Stored records
- - -

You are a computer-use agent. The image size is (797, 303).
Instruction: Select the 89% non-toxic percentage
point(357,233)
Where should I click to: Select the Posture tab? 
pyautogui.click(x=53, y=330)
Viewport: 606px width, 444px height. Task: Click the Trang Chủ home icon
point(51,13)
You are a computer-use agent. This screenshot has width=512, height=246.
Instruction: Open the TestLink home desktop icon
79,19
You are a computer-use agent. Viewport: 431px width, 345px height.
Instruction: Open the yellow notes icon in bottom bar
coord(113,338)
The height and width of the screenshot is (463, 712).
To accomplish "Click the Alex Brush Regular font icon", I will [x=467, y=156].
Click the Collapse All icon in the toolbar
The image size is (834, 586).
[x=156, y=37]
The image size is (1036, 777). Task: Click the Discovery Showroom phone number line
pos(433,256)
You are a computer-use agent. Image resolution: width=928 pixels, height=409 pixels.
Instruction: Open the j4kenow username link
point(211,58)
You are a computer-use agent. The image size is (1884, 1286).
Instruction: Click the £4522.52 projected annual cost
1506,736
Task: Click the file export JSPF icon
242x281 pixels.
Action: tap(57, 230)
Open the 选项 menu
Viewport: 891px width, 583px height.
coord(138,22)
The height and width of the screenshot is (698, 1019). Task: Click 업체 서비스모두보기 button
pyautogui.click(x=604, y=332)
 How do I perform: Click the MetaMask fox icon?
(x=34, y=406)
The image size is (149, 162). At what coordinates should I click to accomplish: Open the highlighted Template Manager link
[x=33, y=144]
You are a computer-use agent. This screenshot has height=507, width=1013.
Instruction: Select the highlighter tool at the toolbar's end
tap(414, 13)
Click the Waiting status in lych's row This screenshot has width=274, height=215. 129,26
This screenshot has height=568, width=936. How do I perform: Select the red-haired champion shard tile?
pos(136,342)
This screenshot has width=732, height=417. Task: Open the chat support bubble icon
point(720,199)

- - -

What you will do
Look over the entries for "computer", then copy every line that includes that string.

Exercise solution
You are a computer-use agent. The image size is (797, 303).
You are a computer-use agent. This screenshot has width=512, height=246.
You are a computer-use agent. Viewport: 431px width, 345px height.
You are a computer-use agent. Image resolution: width=928 pixels, height=409 pixels.
You are a computer-use agent. The image size is (1884, 1286).
You are a computer-use agent. This screenshot has height=507, width=1013.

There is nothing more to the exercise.